▶ _Aim of the task_: Nothing outside the stretch is wanted. Repeat exactly the lines of the listing below from the one that contains "This screenshot has width=973, height=573." through the one that contains "Image resolution: width=628", both ends included.

▶ _Data records_:
# # # # # # #
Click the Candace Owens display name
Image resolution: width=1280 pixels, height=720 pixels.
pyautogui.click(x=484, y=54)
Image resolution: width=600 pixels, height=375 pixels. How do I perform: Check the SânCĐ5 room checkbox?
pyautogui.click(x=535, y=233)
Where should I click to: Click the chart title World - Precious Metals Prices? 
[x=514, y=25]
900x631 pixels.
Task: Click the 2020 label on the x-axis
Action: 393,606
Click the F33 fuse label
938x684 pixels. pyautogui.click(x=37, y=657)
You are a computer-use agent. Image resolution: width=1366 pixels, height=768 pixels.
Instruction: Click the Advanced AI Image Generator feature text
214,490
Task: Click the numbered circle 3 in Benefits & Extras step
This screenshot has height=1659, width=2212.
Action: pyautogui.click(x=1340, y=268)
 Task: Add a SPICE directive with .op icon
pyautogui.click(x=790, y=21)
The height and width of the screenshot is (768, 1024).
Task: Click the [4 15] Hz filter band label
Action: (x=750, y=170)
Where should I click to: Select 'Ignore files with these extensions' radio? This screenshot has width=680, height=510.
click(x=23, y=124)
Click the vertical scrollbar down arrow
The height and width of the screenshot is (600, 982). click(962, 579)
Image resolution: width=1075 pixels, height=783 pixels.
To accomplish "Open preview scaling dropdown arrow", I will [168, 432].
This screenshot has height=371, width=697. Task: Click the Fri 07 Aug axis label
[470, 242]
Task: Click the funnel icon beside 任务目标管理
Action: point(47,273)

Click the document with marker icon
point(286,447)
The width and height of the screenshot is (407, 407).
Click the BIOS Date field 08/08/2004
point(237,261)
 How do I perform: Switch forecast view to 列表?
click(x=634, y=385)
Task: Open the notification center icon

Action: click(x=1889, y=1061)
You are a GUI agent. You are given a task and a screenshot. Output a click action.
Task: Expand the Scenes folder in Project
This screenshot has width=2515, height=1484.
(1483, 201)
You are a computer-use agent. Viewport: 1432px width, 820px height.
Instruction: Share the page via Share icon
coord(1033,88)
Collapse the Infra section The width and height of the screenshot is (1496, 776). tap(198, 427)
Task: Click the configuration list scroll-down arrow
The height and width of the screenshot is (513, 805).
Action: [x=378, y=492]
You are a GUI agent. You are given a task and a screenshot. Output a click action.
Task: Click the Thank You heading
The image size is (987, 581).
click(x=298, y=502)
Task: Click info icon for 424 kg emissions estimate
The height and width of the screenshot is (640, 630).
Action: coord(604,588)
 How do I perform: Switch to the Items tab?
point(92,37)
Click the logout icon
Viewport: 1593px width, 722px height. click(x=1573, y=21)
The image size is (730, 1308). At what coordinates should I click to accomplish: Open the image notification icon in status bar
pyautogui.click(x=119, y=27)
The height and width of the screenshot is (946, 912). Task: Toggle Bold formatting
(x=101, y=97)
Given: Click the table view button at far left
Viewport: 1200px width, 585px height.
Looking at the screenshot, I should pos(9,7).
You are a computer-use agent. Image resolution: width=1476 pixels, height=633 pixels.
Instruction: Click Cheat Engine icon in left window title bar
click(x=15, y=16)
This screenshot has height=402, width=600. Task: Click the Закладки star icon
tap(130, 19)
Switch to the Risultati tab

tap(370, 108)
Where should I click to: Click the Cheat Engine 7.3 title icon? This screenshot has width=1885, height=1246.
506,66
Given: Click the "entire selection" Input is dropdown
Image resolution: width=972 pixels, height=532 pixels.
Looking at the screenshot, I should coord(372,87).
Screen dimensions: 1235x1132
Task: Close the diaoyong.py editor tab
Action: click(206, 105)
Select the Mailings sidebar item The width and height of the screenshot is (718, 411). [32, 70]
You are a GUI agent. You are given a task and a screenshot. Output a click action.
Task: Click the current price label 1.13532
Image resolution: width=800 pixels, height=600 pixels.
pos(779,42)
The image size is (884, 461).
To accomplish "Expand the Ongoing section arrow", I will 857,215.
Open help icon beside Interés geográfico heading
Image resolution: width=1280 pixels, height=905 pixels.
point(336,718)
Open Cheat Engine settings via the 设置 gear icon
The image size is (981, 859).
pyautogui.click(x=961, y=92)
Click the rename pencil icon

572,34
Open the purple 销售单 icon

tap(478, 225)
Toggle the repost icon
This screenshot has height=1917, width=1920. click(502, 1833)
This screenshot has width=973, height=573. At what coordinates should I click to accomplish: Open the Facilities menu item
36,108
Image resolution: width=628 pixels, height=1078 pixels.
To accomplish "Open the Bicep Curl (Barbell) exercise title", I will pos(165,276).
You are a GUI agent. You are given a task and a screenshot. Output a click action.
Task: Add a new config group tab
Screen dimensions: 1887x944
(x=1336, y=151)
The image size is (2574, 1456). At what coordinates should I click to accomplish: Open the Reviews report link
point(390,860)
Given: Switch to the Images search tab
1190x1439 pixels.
# # # # # # #
▶ _Response to the exercise_:
This screenshot has width=973, height=573. At what coordinates should I click to accomplish: Open the Facilities menu item
36,108
Image resolution: width=628 pixels, height=1078 pixels.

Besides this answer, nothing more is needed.